• _GIVEN INSTRUCTION_: Switch "notification bell icon" to "alerts bell icon" in the entries between the lines holding "You are a computer-use agent. Image" and "pos(287,533)", inclusive, and give only those lines back with nothing else altered.
== MATERIALS PROVIDED ==
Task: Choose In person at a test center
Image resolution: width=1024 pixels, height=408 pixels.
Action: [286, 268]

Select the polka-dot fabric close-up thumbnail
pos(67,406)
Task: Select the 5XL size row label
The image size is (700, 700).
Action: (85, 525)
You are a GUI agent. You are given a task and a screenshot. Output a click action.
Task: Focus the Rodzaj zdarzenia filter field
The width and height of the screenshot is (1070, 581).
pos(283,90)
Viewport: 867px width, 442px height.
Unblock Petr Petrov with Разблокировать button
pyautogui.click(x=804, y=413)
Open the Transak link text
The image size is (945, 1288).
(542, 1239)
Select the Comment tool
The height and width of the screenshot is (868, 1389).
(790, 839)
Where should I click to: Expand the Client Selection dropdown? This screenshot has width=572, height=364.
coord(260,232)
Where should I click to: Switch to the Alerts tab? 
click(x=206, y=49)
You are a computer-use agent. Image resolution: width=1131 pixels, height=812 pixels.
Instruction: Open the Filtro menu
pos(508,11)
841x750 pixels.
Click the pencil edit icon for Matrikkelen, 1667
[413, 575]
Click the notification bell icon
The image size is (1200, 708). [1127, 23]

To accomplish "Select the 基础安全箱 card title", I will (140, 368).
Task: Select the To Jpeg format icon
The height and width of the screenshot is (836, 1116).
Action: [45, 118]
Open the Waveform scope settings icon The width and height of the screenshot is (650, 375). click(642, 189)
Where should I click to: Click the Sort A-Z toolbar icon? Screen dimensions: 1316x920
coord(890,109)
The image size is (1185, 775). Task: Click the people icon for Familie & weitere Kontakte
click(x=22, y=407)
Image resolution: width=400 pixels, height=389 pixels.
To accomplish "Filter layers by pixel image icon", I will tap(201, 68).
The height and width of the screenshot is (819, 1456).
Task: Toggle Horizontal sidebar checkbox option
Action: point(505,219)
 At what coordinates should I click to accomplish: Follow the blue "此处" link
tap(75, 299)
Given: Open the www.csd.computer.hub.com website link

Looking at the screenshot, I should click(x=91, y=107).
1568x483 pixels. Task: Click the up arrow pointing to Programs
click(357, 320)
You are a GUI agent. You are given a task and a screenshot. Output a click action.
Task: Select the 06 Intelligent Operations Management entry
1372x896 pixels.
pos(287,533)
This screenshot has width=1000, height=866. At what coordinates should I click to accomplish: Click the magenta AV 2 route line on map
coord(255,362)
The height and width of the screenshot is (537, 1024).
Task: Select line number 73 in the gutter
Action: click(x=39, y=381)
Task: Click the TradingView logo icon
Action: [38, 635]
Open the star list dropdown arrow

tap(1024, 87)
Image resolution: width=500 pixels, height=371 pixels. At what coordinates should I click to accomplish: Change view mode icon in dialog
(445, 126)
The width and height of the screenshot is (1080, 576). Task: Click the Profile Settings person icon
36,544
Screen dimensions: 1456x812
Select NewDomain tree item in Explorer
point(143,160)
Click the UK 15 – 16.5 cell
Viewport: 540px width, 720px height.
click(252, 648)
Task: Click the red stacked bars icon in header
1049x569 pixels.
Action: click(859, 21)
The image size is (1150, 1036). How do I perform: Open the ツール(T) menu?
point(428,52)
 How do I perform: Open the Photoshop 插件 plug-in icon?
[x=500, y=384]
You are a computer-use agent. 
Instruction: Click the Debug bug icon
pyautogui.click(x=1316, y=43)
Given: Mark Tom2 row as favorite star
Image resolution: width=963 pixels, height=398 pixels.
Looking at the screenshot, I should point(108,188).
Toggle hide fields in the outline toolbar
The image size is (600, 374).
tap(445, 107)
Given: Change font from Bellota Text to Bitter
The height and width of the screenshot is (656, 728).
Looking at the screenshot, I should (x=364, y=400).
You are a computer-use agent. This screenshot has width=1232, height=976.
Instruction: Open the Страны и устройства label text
===
• _PROBLEM SOLUTION_:
You are a computer-use agent. Image resolution: width=1131 pixels, height=812 pixels.
Instruction: Open the Filtro menu
pos(508,11)
841x750 pixels.
Click the pencil edit icon for Matrikkelen, 1667
[413, 575]
Click the alerts bell icon
The image size is (1200, 708). [1127, 23]

To accomplish "Select the 基础安全箱 card title", I will (140, 368).
Task: Select the To Jpeg format icon
The height and width of the screenshot is (836, 1116).
Action: [45, 118]
Open the Waveform scope settings icon The width and height of the screenshot is (650, 375). click(642, 189)
Where should I click to: Click the Sort A-Z toolbar icon? Screen dimensions: 1316x920
coord(890,109)
The image size is (1185, 775). Task: Click the people icon for Familie & weitere Kontakte
click(x=22, y=407)
Image resolution: width=400 pixels, height=389 pixels.
To accomplish "Filter layers by pixel image icon", I will tap(201, 68).
The height and width of the screenshot is (819, 1456).
Task: Toggle Horizontal sidebar checkbox option
Action: point(505,219)
 At what coordinates should I click to accomplish: Follow the blue "此处" link
tap(75, 299)
Given: Open the www.csd.computer.hub.com website link

Looking at the screenshot, I should click(x=91, y=107).
1568x483 pixels. Task: Click the up arrow pointing to Programs
click(357, 320)
You are a GUI agent. You are given a task and a screenshot. Output a click action.
Task: Select the 06 Intelligent Operations Management entry
1372x896 pixels.
pos(287,533)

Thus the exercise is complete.